Given the nature of the way in which this place operates, we will not be told tonight that the amendment can be accepted. However, as the Bill is debated here and in another place over the next few months, there is every possibility that my party could be persuaded to see the strong advantages in the Conservative proposals.

In the first place, it would be wholly wrong for someone to run as mayor without saying whom they intend to appoint as deputy. Suppose I were to run as a new Labour candidate, opposed to tax-and-spend and in favour of bombing Iraq--all the normal package. If, having been elected mayor--if that were possible on such a slate--I appointed as my deputy some horrendous old Labour candidate, such as my hon. Friend the Member for Hayes and Harlington (Mr. McDonnell), people would feel cheated. At the very least, every party should make clear who the deputy will be.

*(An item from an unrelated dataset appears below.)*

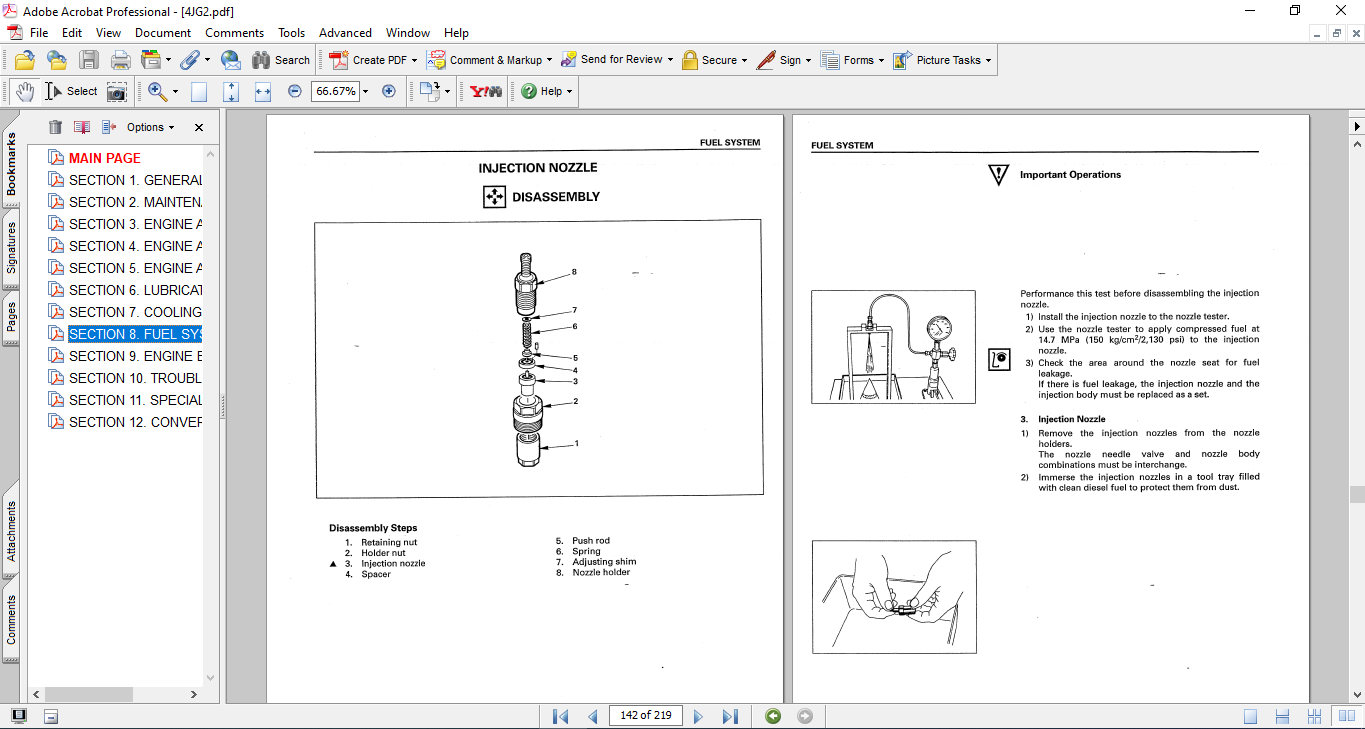The width and height of the screenshot is (1365, 729).
Task: Click the Search button
Action: [281, 60]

The deputy's position will be one of power and influence. The Bill implies clearly that the deputy mayor will chair the police authority--although that is not 100 per cent. certain--and that is a major and important public role. No one should have to cast a vote without being absolutely clear whom the mayor intends to appoint as deputy. It would be bizarre if an American President were elected and announced afterwards that he was appointing someone about whom the public were completely in the dark.

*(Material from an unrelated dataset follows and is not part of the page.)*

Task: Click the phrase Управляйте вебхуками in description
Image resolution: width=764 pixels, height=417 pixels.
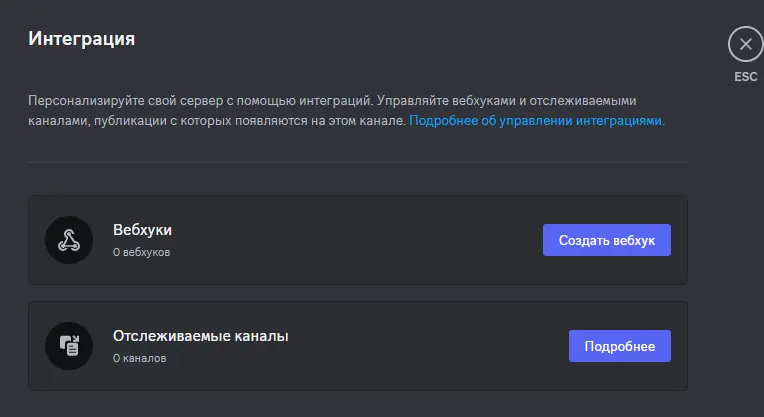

Mr. Edward Davey (Kingston and Surbiton): If memory serves me correctly, the hon. Gentleman became leader of the Greater London council without the people of London knowing that he would become the leader.

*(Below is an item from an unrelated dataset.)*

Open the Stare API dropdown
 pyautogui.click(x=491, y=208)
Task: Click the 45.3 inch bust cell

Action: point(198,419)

Mr. Livingstone: If the hon. Gentleman had been around in London at the time, he would know that the Evening Standard made clear what was to happen virtually every day throughout the election campaign. On the day before the election, an entire front page editorial said that, if you vote Labour, you will get Ken Livingstone. Everyone then expressed surprise when that wonderful event came to pass. As far as I recall, the only Londoner who was surprised was Andrew McIntosh.

Mr. Stephen Pound (Ealing, North): The noble Lord.

Mr. Livingstone: Indeed.

Under the present proposal, we could have a bizarre situation. If the mayor were to die in office, or resign, the deputy mayor would take over and, within six months, an election would be held to fill the post permanently. However, if that death occurred 18 months before the general election, a fairly lengthy selection and election process would be followed almost immediately by the normal four-yearly election. Therefore, asking Londoners to vote for a ticket--a mayor and a deputy--knowing that, if the mayor is incapacitated, they will get the deputy, seems to be eminently more sensible.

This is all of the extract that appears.